* PROBLEM
Can you pull out each line of the data below that includes the word "computer"?

-- RECORDS FOR THIS TASK follows --

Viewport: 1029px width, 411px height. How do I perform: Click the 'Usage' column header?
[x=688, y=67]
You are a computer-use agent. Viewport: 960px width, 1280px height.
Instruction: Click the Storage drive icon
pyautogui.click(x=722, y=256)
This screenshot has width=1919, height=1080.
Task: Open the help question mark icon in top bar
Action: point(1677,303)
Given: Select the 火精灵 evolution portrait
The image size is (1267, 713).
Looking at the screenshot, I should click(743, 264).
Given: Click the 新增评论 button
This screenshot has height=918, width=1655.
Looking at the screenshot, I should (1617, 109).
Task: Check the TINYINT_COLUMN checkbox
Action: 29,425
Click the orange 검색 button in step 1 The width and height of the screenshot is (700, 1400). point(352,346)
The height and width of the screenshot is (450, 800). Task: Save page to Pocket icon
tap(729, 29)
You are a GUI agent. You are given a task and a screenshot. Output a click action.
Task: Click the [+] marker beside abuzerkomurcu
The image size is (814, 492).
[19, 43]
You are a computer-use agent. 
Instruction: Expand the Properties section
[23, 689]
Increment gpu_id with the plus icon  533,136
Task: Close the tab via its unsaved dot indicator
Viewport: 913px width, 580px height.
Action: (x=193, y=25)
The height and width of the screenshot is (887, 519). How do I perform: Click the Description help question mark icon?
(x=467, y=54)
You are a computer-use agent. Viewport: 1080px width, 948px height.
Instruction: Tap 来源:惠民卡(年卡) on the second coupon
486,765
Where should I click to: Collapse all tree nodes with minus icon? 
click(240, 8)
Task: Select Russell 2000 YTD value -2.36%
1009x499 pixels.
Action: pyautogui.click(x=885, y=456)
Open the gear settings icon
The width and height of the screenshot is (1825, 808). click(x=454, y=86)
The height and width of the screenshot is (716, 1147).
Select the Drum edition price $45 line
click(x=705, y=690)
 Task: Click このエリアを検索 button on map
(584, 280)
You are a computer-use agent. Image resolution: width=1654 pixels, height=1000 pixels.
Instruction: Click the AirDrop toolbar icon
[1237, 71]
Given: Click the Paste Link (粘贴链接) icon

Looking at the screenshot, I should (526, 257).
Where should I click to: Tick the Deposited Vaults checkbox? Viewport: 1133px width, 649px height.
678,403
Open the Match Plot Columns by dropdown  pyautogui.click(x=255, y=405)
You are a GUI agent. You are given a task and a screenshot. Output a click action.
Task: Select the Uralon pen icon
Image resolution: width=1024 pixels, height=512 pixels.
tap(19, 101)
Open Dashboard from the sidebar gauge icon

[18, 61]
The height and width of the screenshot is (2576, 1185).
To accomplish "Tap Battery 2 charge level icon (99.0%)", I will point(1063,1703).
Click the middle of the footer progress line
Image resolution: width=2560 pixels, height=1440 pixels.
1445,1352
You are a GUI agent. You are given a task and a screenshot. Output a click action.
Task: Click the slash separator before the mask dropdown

-- RECORDS FOR THIS TASK concluded --

* RESPONSE FOR THIS EXERCISE
You are a computer-use agent. Viewport: 960px width, 1280px height.
You are a computer-use agent. 
You are a computer-use agent. Viewport: 1080px width, 948px height.
You are a computer-use agent. Image resolution: width=1654 pixels, height=1000 pixels.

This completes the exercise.